Your obligations include:
- Paying the correct rate from the first pay period that starts on or after 1 April 2026
- Keeping accurate payroll records for a minimum of three years
- Ensuring that deductions (for uniforms, tools, accommodation, or other items) do not bring a worker's effective hourly rate below the legal minimum
- Applying the correct rate when a worker moves into a new age band mid-year — for instance, when an apprentice turns 19
If you are uncertain about any of these points, speak to a payroll professional or check HMRC's official guidance. The cost of advice is invariably less than the cost of a compliance failure.
Protecting Your Margins: Pricing and Operational Decisions
Knowing the numbers is one thing; doing something about them is another. Labour cost increases do not have to destroy your margins — but they do require a deliberate response. Here are the main levers most small business owners have available.
Review Your Pricing
If wages represent a significant portion of your cost base — as they do for most hospitality, retail, care, and cleaning businesses — a pricing review is overdue. Many customers understand that inflation affects businesses as well as households. A modest, well-communicated price increase, implemented ahead of April, is far less damaging to client relationships than a sudden rise mid-year. Be transparent: your customers read the same headlines you do.
Assess Staffing Efficiency
Rising wage costs are a natural prompt to ask whether your staffing model is as efficient as it could be. That is not a euphemism for redundancies — it might mean better scheduling, cross-training staff to reduce peak-hour pressure, or investing in a piece of equipment that reduces labour-intensive tasks. A small bakery in Sheffield, for instance, might find that a better dough mixer pays for itself within 18 months when weighed against the new labour costs.
Revisit Your Budget and Cash Flow Forecast
Build the new rates into your 2026 budget now, rather than waiting until April. Map out monthly cash flow under the new cost structure and identify the months where pressure will be greatest — often January to March are already tight for many hospitality and retail businesses, and a wage increase landing in April can compound that. BizHub365's cash flow forecasting tools make it straightforward to input revised payroll figures and immediately see the knock-on effect across the year, helping you spot potential shortfalls before they become crises.
Practical Steps to Take Before 1 April 2026
Action is what separates businesses that absorb wage increases smoothly from those that scramble. Work through this checklist over the coming weeks:
- Audit every worker's pay rate against the new bands — including part-timers, casual workers, and apprentices.

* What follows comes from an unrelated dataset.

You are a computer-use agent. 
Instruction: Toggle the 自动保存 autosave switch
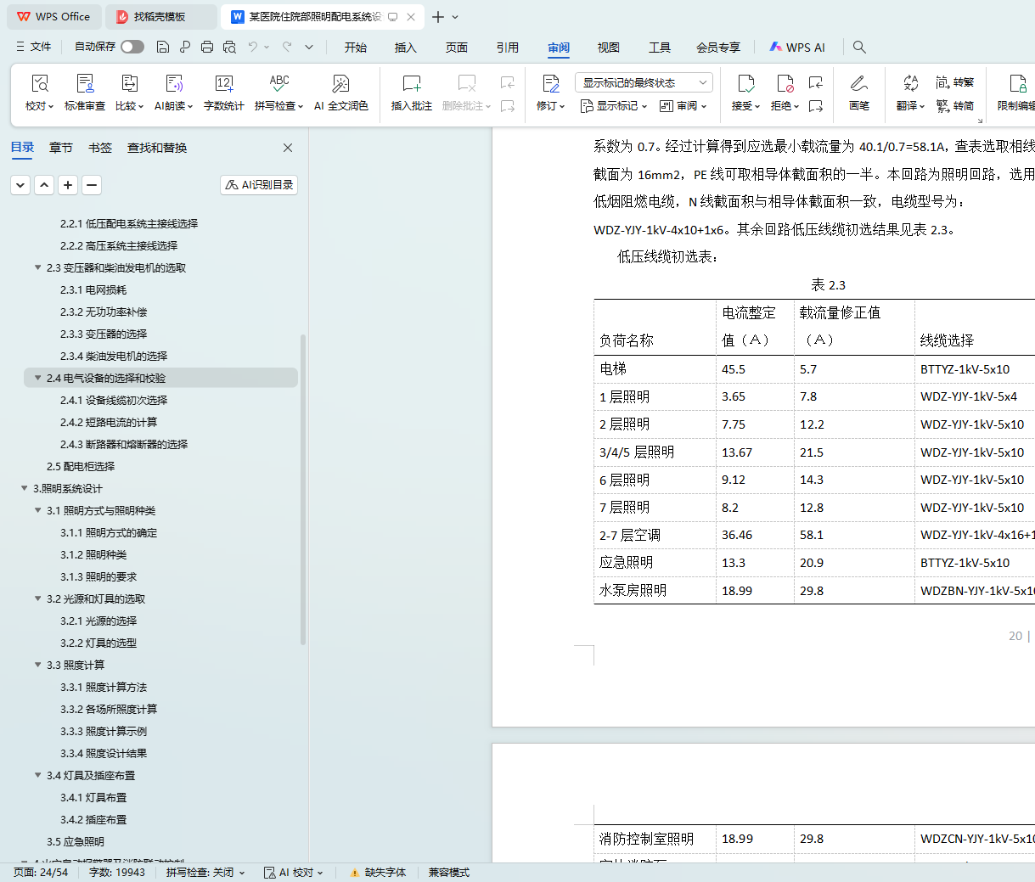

- Update your payroll software with the new rates before processing your first April payroll. If you run PAYE, your software must reflect the changes from the first pay period starting on or after 1 April.
- Issue updated contracts or written pay statements to any employee whose rate is changing.
- Recalculate your employer NIC liability alongside the wage increase to get an accurate picture of total additional cost.
- Review your pricing and make any necessary adjustments in advance, with clear communication to customers.
- Update your cash flow forecast to reflect the new monthly payroll outgoings from April onwards.
Conclusion: Plan Now, Absorb Better
A wage increase of this scale demands more than a quick tweak to your payroll software. It is an opportunity to take a clear-eyed look at your cost base, your pricing, and the efficiency of your operation. The businesses that come through April 2026 in good shape will be the ones that started planning in the autumn of 2025 — not the ones who noticed the change on their payslip in May. Get the numbers into your forecast, have the pricing conversation with your team, and make sure your payroll is compliant from day one. Small businesses that act early rarely regret it.